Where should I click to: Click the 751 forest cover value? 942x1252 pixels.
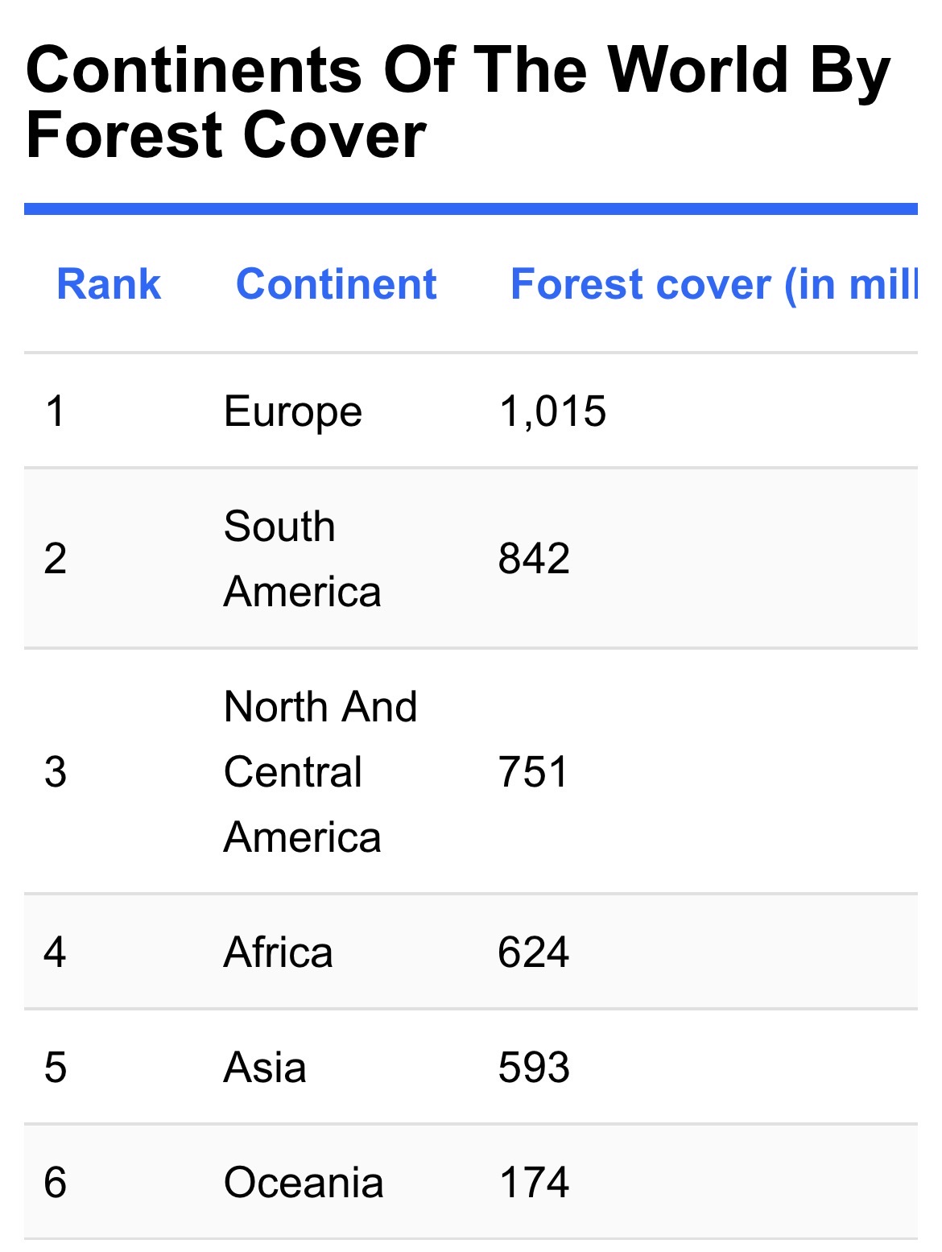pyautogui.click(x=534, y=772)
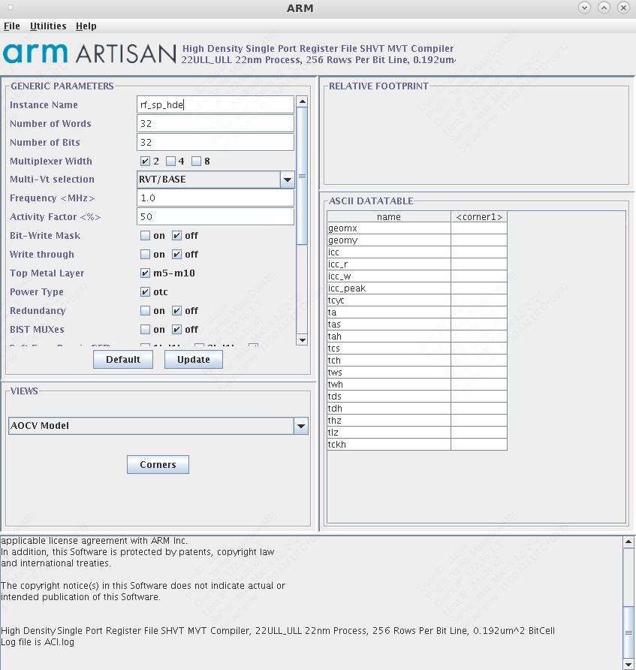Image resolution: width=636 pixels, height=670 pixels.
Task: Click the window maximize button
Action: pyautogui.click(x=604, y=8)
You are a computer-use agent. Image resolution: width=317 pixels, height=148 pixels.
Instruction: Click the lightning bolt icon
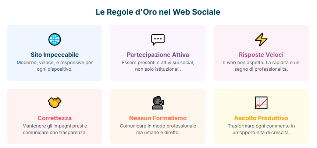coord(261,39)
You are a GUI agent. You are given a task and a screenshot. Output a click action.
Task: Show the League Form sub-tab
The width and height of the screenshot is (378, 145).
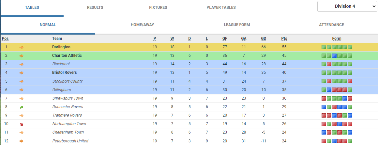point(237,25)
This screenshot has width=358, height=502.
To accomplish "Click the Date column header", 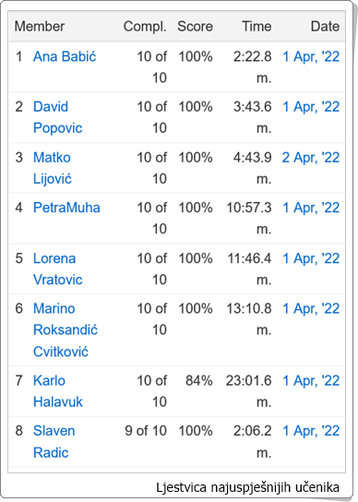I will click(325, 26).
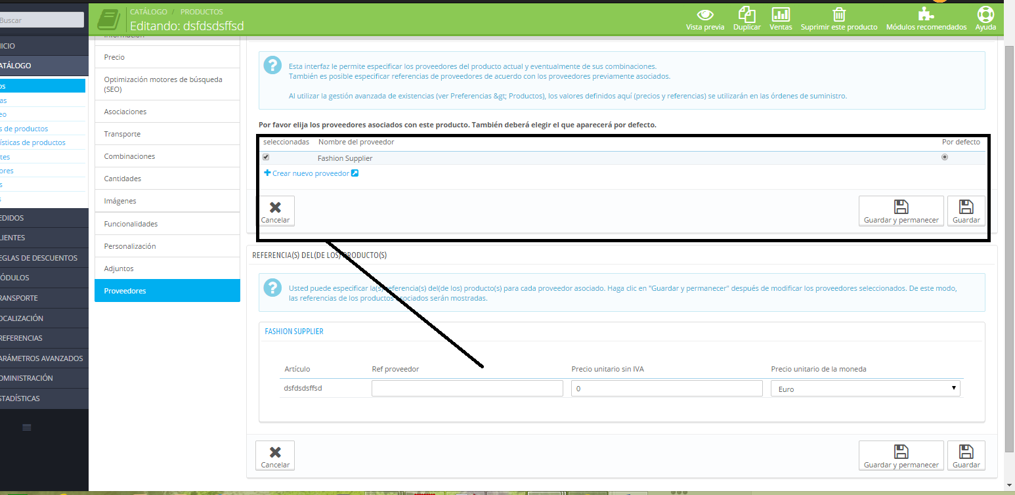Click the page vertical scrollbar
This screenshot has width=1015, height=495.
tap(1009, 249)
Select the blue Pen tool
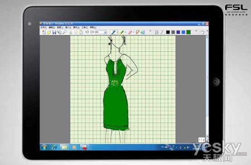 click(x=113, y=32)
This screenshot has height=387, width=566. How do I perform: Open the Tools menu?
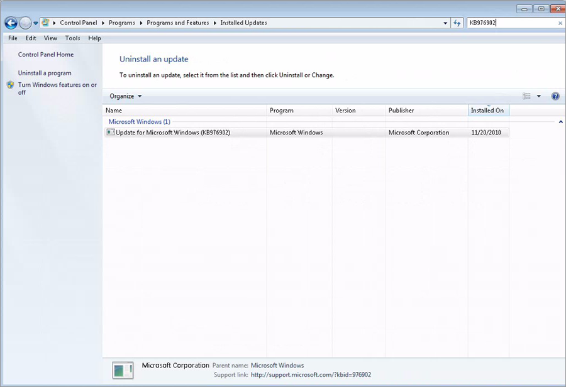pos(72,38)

---

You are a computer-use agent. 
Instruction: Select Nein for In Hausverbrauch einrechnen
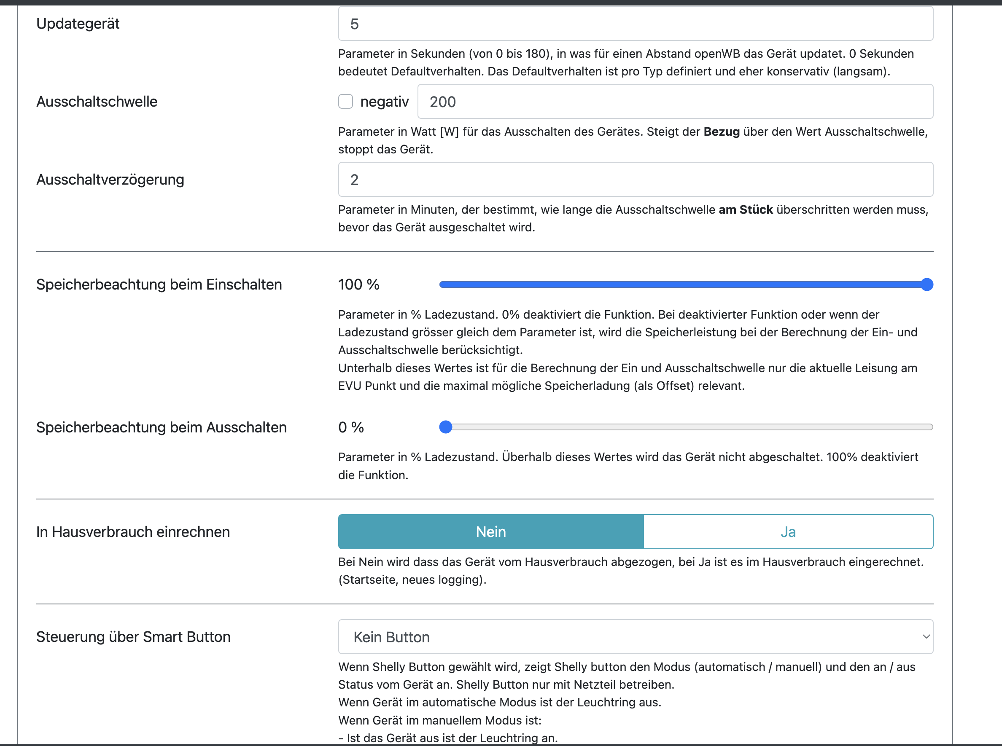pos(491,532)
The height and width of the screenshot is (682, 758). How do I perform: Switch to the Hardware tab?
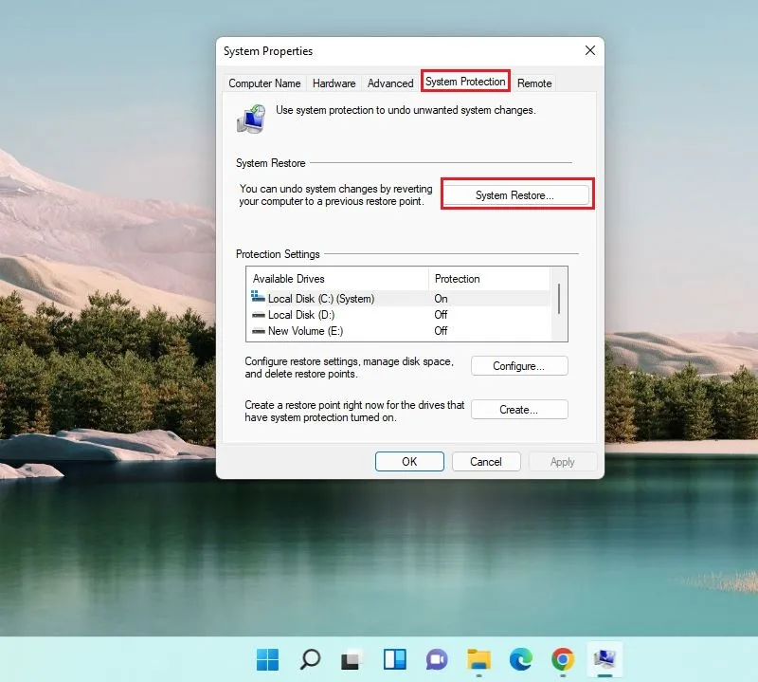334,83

---

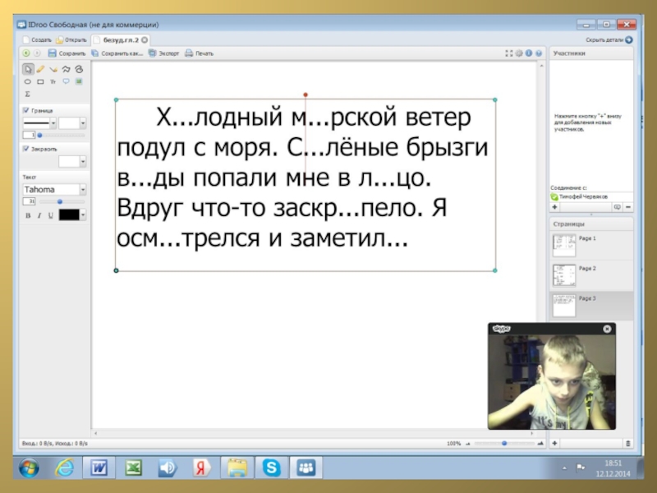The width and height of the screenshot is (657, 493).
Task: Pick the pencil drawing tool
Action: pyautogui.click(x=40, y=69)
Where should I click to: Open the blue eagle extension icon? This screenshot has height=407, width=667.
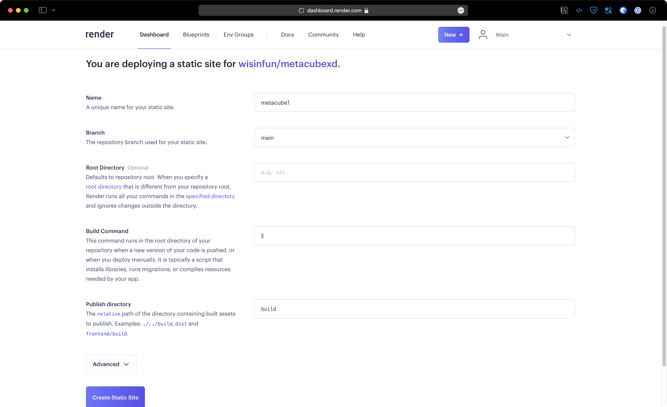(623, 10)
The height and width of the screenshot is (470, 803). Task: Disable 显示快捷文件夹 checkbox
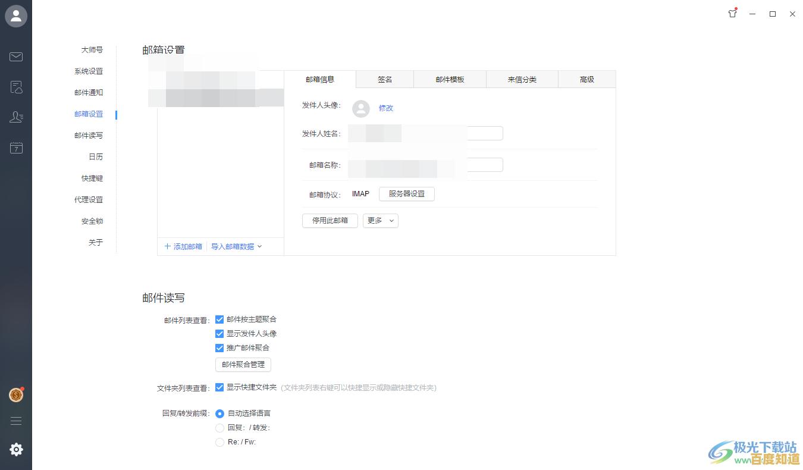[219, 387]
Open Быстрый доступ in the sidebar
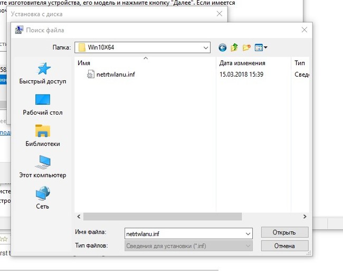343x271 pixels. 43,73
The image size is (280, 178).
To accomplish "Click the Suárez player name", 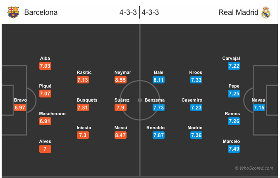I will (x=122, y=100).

TASK OBJECTIVE:
Rewrite the portion that opens with the line containing "Where should I click to: Click" and closes with the line containing "coord(261,39)", substituting "thunderbolt" for "lightning bolt" and keeping everything else unchanged. Leave the pictures out of the result.

EXERCISE SOLUTION:
Where should I click to: Click the 751 forest cover value? 942x1252 pixels.
pyautogui.click(x=534, y=772)
Image resolution: width=636 pixels, height=670 pixels.
Task: Click the window maximize button
Action: pyautogui.click(x=604, y=8)
You are a computer-use agent. Image resolution: width=317 pixels, height=148 pixels.
Instruction: Click the thunderbolt icon
coord(261,39)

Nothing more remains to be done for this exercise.